My Can Do spirit helps in other ways as well. A few years ago, I played at my first drum concert and my teacher told me I had an emotional connect with music. Recently I stayed all alone with my 90-year-old Nana when my parents had to travel and I had to manage my home and I did! It made me feel independent.
For me when I say I cannot do something and I am told I can do it then I feel that I am NOT understood. Because if I could do it, I would have. Sometimes when I would watch children play football, I too wanted to join in but they would say that I wouldn’t be able to play. I felt that I could have always tried and that I should be the one to decide.
People want to put all children with CP in one box. Each child with CP is different. My anxiety over my condition is something that others cannot understand. I like to have things in order and under control. This is how it is for me, it may not be for someone else with CP.
I love details and organizing events makes me happy. I do not know what I want to do eventually but I do know I love being around food and being with people!
Putting the families’ needs first, considering them as equal partners in decision making about their child, in other words being family centered, though universally considered a best practice, is still an exception rather than the norm. Ummeed considers Family Centered Care as its core philosophy for providing services and has taken several steps to ensure that it walks the talk. Asking families what they like about our services but more importantly what should change has been the most important one. A six-month study was conducted in which more than 150 families offered feedback on Ummeed’s services.
Families appreciated the support and respect that Ummeed’s professionals extended through their work. They asked for opportunities to connect with other families to share information and wanted quicker access to services. Ummeed is remodeling its services based on this feedback.
A monthly walk-in support group for parents - a first-of-its-kind initiative in Mumbai, has been started based on feedback from the families. Sixty parents from all over the city participated in an engaging discussion on planning for their child’s future. This discussion was co-facilitated by Ummeed and parents from a not-for-profit organization called Adult Support Kendra.
Involving parents in designing services will not be a one-off exercise at Ummeed.
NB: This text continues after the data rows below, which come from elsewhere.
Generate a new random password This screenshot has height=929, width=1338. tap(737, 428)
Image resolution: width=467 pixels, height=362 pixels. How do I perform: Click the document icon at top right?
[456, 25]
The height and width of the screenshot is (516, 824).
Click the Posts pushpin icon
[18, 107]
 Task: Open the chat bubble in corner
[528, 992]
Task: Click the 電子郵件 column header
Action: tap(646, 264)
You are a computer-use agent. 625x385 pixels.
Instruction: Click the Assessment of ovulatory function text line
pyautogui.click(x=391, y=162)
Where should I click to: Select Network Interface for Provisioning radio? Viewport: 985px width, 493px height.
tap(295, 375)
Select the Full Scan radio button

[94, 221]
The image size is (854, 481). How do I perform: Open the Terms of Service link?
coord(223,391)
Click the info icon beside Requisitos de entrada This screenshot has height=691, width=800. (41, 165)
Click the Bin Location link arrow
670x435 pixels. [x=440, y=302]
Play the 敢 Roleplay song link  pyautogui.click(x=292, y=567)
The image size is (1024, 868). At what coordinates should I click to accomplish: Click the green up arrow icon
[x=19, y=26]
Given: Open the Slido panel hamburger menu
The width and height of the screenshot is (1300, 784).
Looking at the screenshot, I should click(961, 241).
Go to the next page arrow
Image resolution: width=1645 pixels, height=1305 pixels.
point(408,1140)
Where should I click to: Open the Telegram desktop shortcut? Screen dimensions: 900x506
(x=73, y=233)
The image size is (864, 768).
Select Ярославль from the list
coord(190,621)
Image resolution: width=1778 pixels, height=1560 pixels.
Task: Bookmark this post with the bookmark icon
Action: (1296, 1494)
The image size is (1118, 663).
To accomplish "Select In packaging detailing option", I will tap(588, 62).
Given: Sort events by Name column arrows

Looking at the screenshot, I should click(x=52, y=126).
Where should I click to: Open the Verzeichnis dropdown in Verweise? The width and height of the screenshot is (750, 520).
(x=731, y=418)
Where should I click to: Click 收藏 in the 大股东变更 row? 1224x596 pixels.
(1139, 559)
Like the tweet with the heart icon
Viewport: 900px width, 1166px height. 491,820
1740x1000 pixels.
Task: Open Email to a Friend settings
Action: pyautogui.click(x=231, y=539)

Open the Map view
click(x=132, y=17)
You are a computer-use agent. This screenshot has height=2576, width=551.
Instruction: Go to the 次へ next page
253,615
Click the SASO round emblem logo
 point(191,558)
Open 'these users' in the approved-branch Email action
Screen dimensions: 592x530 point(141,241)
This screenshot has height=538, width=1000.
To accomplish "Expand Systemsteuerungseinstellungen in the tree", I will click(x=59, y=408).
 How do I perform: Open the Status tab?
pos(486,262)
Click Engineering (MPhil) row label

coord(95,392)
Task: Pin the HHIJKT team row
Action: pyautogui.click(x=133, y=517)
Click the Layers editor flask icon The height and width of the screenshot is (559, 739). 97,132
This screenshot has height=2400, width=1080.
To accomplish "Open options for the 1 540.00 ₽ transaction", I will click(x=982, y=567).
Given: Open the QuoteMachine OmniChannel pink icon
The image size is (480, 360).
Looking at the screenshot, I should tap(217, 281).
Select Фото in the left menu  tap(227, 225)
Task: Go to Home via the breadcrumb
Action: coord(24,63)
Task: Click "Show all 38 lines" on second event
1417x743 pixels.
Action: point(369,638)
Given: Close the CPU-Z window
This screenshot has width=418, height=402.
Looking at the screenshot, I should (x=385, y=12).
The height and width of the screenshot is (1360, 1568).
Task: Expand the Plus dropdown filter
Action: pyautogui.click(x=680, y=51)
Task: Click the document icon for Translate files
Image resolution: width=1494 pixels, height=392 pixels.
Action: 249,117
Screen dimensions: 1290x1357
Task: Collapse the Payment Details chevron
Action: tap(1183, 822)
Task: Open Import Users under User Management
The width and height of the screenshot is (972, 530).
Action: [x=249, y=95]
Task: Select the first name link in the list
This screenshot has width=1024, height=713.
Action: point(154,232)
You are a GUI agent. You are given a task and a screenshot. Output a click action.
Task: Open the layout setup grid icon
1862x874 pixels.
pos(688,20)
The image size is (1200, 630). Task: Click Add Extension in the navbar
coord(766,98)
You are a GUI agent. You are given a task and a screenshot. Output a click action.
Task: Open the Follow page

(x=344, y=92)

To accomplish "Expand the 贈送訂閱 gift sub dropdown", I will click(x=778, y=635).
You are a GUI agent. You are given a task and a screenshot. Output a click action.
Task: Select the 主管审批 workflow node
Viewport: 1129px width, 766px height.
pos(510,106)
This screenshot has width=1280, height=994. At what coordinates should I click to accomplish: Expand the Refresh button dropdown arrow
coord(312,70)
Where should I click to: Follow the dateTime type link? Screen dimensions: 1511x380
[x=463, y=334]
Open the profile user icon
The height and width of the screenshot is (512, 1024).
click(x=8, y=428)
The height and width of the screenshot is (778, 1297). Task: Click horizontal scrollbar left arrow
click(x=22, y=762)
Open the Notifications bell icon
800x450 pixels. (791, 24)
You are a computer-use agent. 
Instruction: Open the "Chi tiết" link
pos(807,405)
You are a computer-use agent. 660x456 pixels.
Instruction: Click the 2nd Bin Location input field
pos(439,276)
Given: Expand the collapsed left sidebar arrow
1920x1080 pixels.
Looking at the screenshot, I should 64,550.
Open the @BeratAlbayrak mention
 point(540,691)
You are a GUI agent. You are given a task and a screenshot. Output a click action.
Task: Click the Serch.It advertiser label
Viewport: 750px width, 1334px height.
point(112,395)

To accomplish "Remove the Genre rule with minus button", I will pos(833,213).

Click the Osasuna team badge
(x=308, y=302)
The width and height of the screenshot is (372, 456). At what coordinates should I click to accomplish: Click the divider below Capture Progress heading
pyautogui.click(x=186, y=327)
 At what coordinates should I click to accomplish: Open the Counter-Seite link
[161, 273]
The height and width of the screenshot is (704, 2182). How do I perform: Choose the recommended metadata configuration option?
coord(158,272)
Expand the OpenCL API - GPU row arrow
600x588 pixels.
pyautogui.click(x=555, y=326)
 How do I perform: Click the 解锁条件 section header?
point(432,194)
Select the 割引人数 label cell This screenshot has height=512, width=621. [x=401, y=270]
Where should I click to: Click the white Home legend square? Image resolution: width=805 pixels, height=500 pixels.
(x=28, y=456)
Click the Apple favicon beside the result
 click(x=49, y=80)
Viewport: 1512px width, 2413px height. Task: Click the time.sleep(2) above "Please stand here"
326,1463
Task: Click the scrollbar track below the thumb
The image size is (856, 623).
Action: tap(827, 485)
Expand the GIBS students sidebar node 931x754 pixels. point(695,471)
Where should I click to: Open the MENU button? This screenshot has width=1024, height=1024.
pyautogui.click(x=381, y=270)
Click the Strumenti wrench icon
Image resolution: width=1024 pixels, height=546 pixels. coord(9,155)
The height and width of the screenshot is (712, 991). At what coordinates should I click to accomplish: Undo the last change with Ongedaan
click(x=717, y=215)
A Family Advisory Council will soon be setup to get regular inputs on Ummeed’s clinical and training services
If you wish to join our family group meetings and receive updates contact email@example.com
The aptly-called 'Fun Club' hosted by the Mental Health Team at Ummeed is a space where children gather to have fun whilst working together in groups. Held on a monthly basis and with additional Summer and Winter Clubs, the hope is that children make connections that could continue over time by writing letters and by meeting each other outside of Ummeed. The children work in teams while developing skills like coordination, listening, communication, cooperation, decision-making and execution. The skills that each child brings to the group has an automatic audience in the form of the other participants, making them more visible and available. All of this is done while creating art, baking and playing games amidst laughter, creativity, fun and spontaneity.
To visit our clinic contact firstname.lastname@example.org
The 55 Km Walk for Ummeed 2018
Each year a group of people from diverse locations, professions, ages and interests converge on a weekend in January in Goa to support Ummeed’s work with children and families.
The 55 Km Walk for Ummeed in Goa, started in 2012 with just three walking enthusiasts, has grown over the years and attracts between 80-100 participants. The 2018 walk took place on January 13, with a new energy, with four young walkers under the age of 10, all actively walking and fundraising for Ummeed!
The young ones walked upto 20 kms, inspiring each other and the others to keep walking! Each and every walker had a unique experience and shared feedback on the seamless organization of the event by the Ummeed team.